- **Available records**:
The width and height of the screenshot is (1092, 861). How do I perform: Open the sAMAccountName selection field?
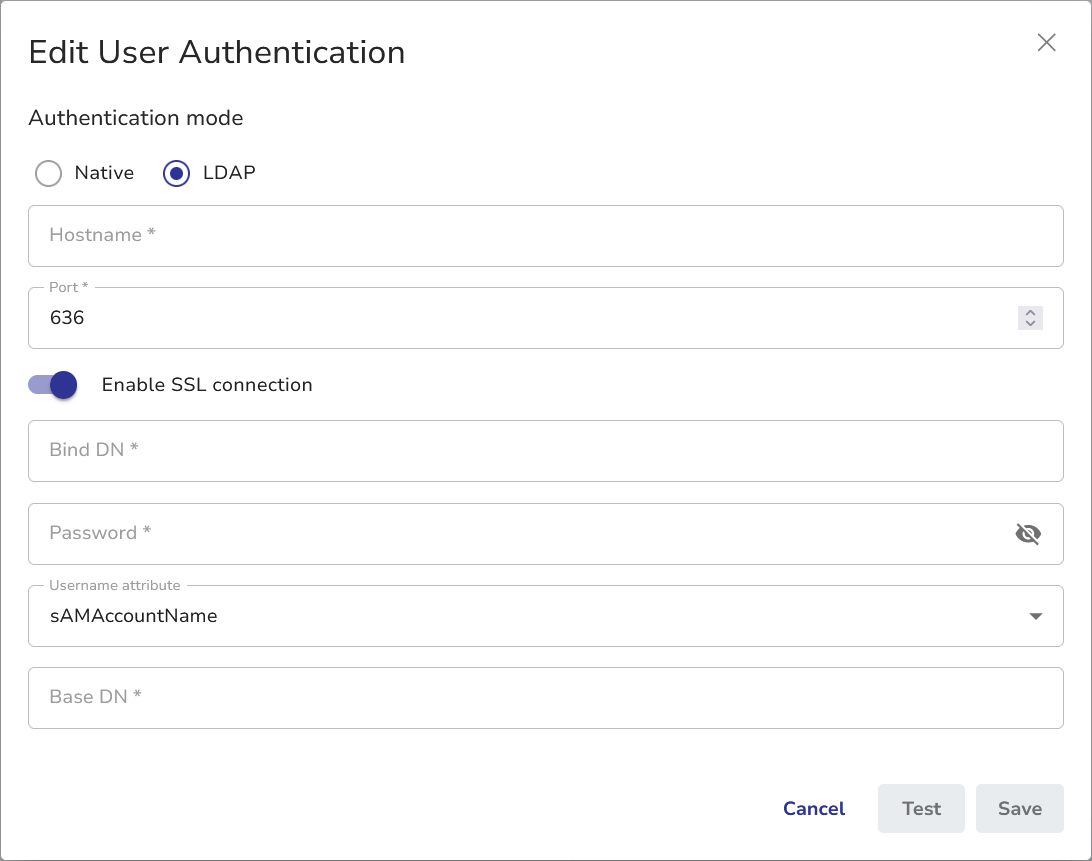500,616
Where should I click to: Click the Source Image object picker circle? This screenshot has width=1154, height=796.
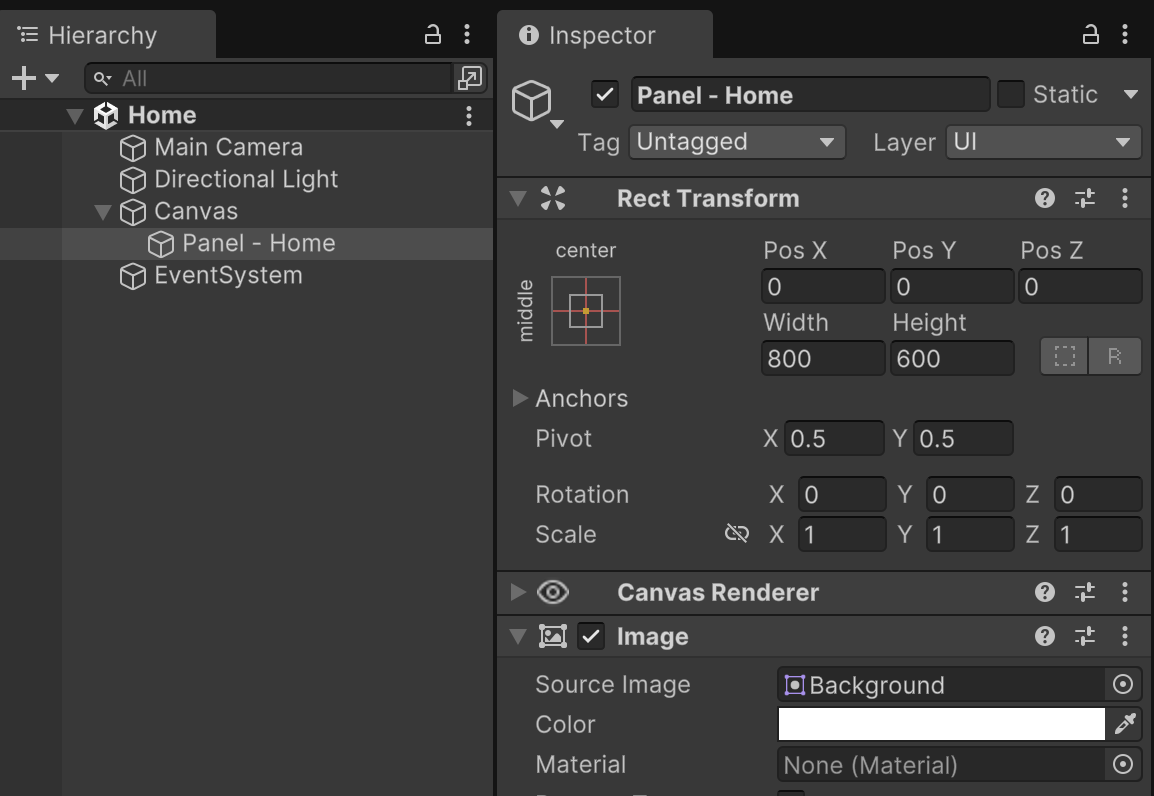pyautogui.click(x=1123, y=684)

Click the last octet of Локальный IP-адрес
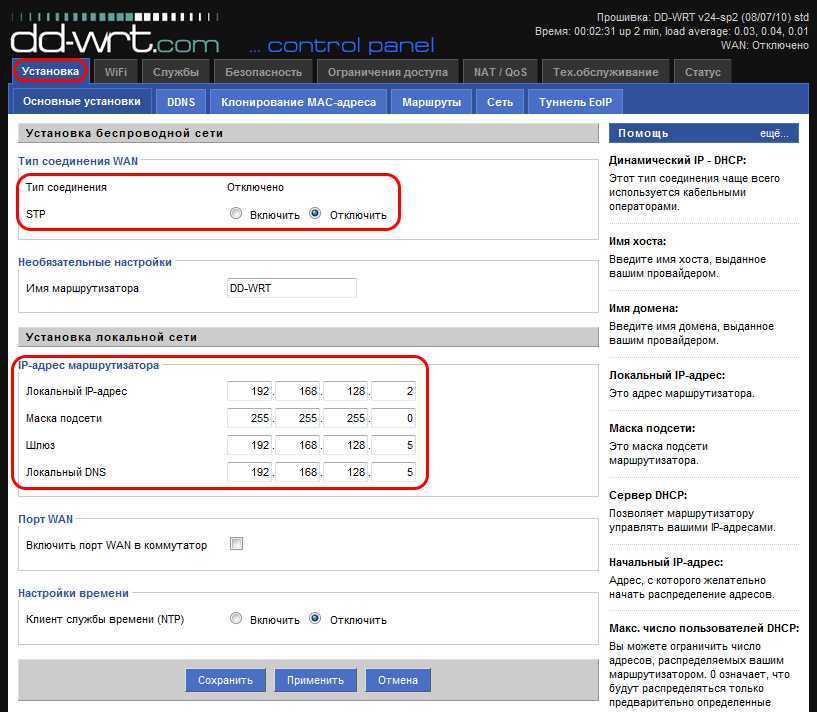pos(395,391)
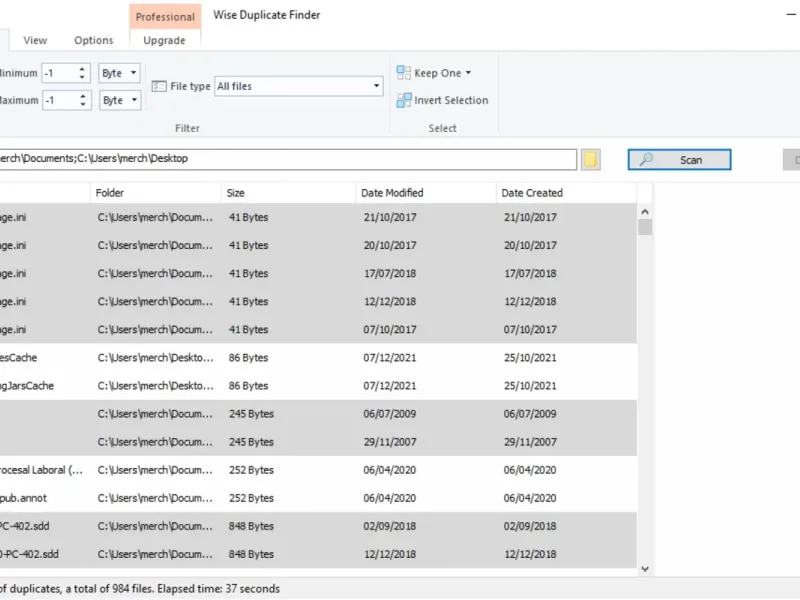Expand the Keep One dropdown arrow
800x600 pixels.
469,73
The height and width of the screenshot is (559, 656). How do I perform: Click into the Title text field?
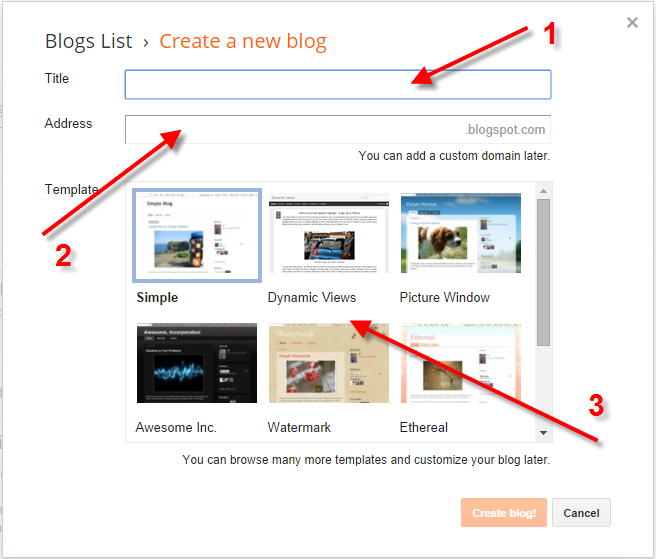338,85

...

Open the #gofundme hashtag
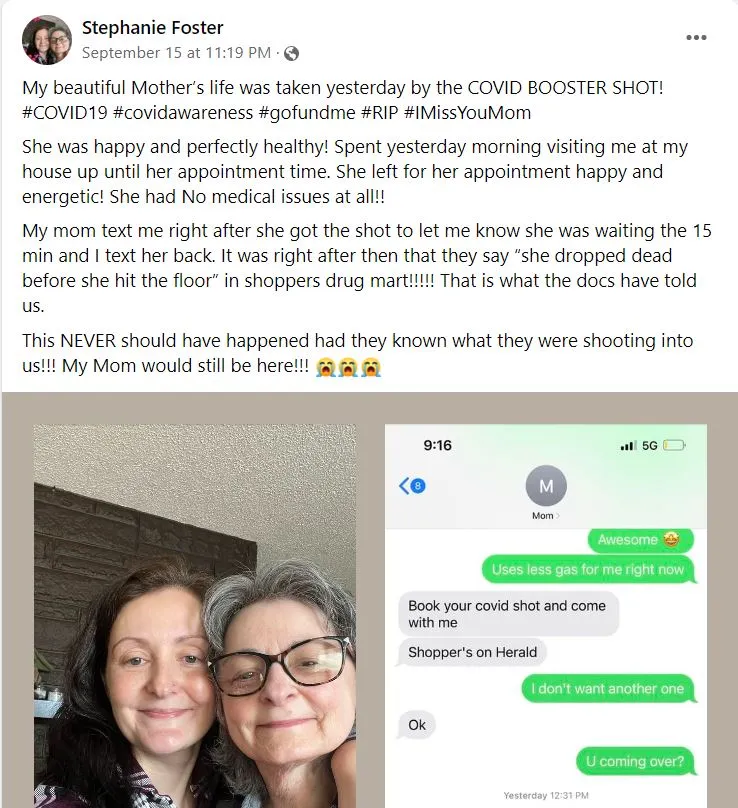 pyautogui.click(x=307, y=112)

--

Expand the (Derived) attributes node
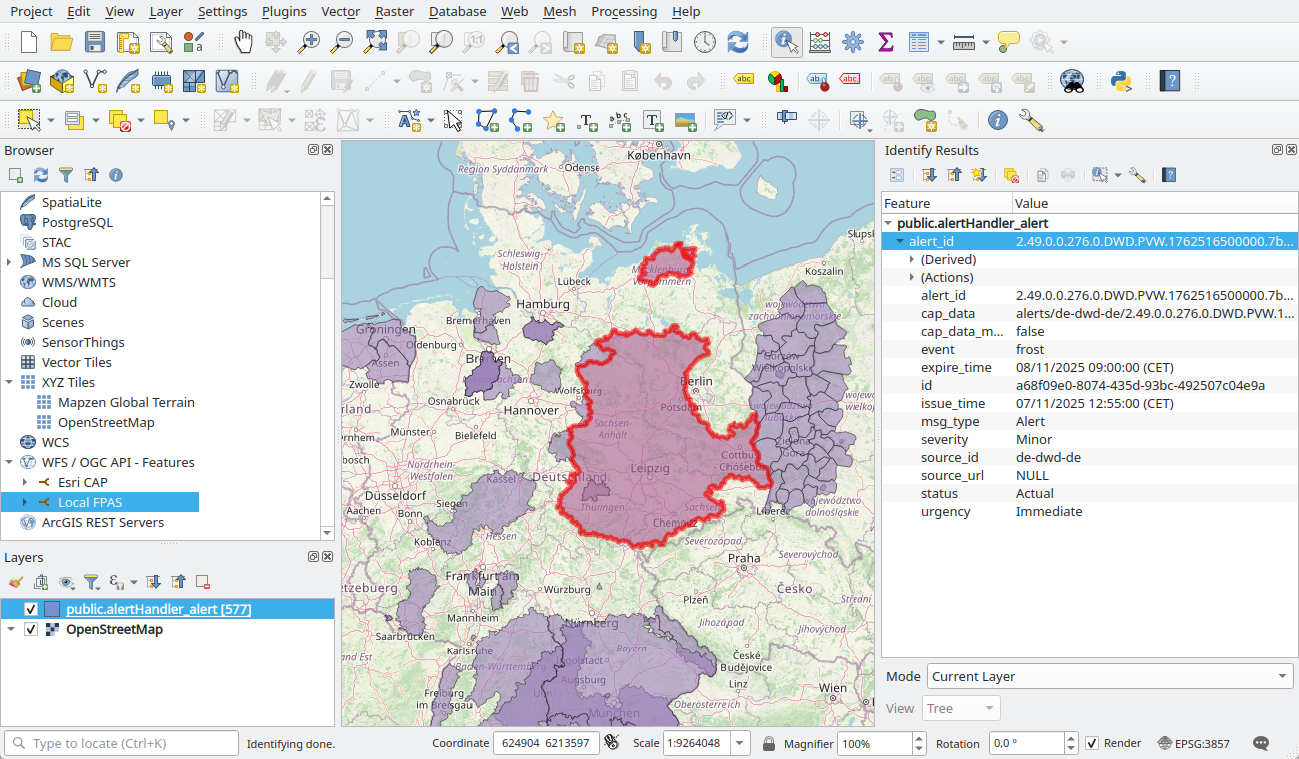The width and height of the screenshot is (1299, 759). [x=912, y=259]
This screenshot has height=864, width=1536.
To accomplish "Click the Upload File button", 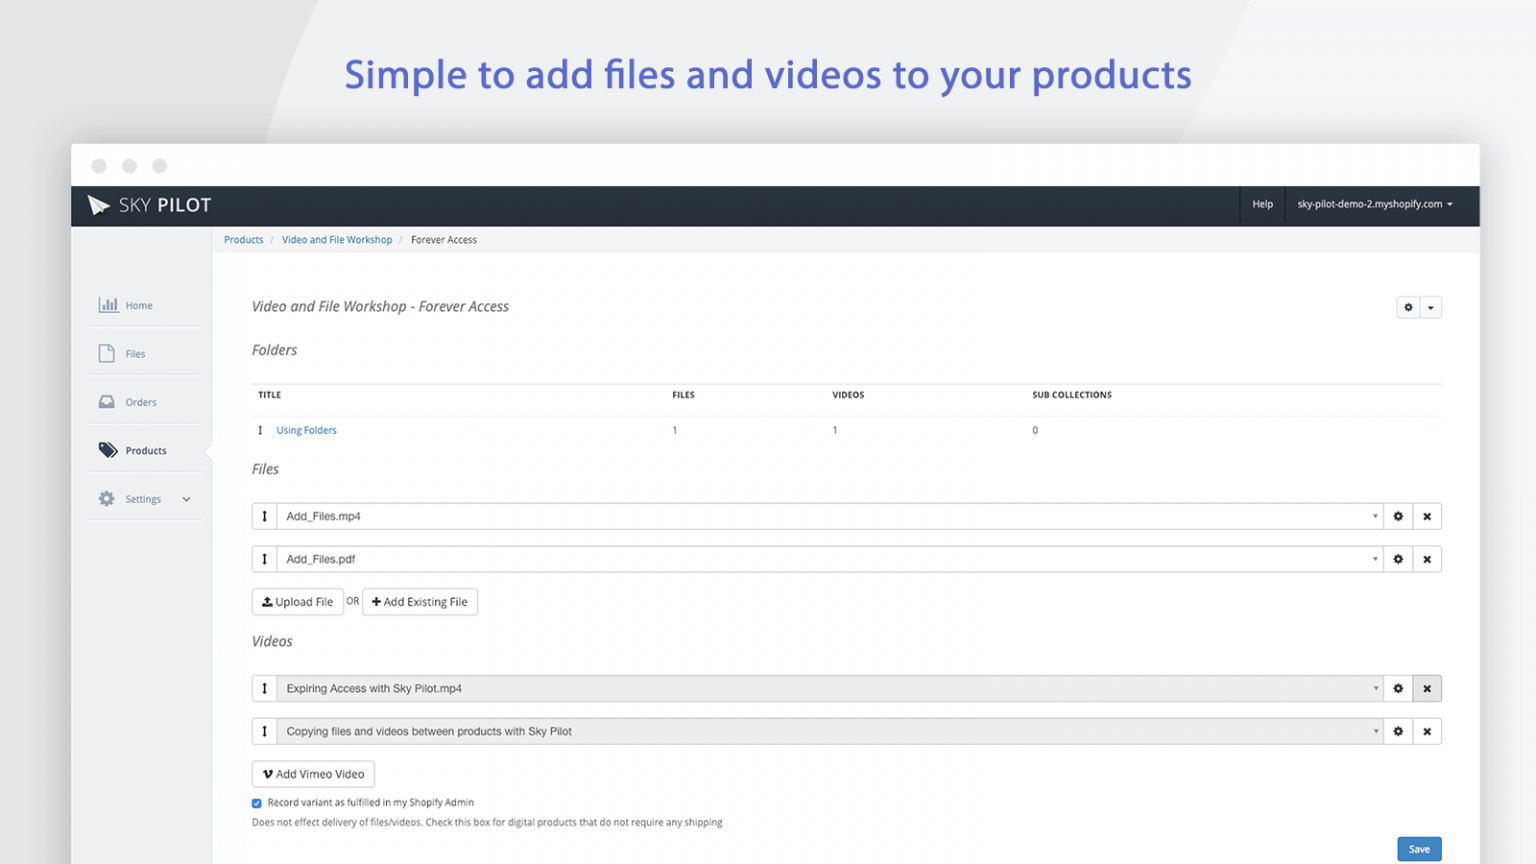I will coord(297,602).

- **Task brief**:
Reproduce the listing from the line with "The width and height of the screenshot is (1092, 861)." to the line with "pyautogui.click(x=1123, y=684)", renaming "screenshot" to "capture" throughout and leaving everything else unchanged. Omit the pictures from your answer.

- **Solution**:
The width and height of the capture is (1092, 861). How do I perform: Open the sAMAccountName selection field?
500,616
Where should I click to: Click the Source Image object picker circle? This capture has width=1154, height=796.
pyautogui.click(x=1123, y=684)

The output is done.